A terceira questão envolve a credibilidade das promessas do Executivo. Isso ocorreu no passado recente em torno das compensação de perdas da desoneração do ICMS das exportações (Lei Kandir). Incapaz de garantir credibilidade as suas promessas intertemporais, o Executivo recua e o processo de barganha trava mesmo quando há ganhos de troca significativos para as partes envolvidas. Isso ocorreu recentemente na negociação em torno da compensação das perdas dos royalties dos Estados produtores.
Apoiado por sólida maioria por que o governo atual não impôs novas regras para a partilha dos royalties do petróleo, como sugere a imagem do Executivo-demiurgo? Embora envolva outras dimensões – como, por exemplo, a questão do local de cobrança do ICMS sobre petróleo, que excepcionalmente é no destino e não na origem, prejudicando Estados produtores – por que a mudança na regra foi aprovada celeremente? A resposta é que trata-se, no fundo, de uma questão unidimensional que deu margem à formação de uma maioria estável dos Estados não produtores. O Executivo recuou, transferindo o ônus da decisão para esta maioria.
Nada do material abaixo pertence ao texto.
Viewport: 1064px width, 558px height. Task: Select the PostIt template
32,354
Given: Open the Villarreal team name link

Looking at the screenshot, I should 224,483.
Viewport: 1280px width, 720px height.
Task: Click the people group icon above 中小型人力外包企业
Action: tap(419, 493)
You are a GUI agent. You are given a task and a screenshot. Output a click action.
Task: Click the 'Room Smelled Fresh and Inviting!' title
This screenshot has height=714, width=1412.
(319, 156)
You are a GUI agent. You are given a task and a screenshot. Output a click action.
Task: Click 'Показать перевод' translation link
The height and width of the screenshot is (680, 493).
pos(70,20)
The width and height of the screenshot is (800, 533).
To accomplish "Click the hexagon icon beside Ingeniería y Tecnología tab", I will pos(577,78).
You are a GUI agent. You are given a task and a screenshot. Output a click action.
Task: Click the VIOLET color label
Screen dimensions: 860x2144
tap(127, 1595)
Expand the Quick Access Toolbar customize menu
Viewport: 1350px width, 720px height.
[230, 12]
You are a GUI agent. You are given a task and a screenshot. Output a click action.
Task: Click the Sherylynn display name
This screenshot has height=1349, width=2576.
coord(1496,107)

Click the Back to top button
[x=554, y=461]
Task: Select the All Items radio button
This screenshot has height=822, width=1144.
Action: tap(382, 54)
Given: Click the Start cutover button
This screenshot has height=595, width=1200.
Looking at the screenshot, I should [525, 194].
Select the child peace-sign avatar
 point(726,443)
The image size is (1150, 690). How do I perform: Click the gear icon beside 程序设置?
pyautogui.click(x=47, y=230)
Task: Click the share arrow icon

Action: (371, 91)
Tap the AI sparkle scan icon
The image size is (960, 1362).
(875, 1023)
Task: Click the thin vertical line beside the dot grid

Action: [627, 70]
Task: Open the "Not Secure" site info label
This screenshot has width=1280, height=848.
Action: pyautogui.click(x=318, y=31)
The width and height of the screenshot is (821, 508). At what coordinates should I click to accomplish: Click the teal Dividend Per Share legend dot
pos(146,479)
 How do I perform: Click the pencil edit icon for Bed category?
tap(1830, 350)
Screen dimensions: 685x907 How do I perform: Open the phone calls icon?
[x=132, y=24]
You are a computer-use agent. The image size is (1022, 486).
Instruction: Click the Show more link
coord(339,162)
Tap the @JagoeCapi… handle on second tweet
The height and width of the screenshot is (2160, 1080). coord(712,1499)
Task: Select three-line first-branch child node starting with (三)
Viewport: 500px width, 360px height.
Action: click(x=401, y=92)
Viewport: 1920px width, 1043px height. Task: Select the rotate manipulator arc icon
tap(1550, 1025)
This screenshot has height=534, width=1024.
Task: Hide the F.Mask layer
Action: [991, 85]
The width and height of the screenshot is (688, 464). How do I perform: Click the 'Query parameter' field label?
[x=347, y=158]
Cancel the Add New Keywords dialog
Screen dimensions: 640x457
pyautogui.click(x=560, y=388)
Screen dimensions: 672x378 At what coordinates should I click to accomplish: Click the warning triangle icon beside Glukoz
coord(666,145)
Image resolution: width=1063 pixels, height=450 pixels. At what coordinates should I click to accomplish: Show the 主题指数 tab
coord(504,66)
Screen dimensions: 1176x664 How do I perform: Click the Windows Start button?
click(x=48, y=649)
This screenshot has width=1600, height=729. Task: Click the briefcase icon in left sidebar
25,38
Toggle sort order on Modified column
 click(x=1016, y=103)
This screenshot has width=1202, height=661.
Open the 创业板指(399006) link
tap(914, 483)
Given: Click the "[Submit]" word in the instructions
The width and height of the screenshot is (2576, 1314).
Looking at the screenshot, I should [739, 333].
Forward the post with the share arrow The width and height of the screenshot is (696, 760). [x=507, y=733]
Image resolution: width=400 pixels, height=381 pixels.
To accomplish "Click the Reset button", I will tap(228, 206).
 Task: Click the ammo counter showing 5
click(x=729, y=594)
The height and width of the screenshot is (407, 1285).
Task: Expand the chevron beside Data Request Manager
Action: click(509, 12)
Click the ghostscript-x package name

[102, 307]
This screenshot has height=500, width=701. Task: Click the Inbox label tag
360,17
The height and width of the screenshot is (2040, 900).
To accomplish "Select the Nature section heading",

A janela de oportunidade para a reforma tributária fechou – o cenário é de incerteza no front econômico e cálculo eleitoral no curto prazo. Só interessa estimular a economia. Assim, a agenda microeconômica tributária amesquinha-se, reduzindo-se a debates rasos sobre um rol “ad hoc” de desonerações fiscais. E IPI zero para automóveis significa menos recursos para o FPM etc. Neste cenário, caberá aos Fazendeiros Federais de turno recitar a ladainha que bem conhecemos.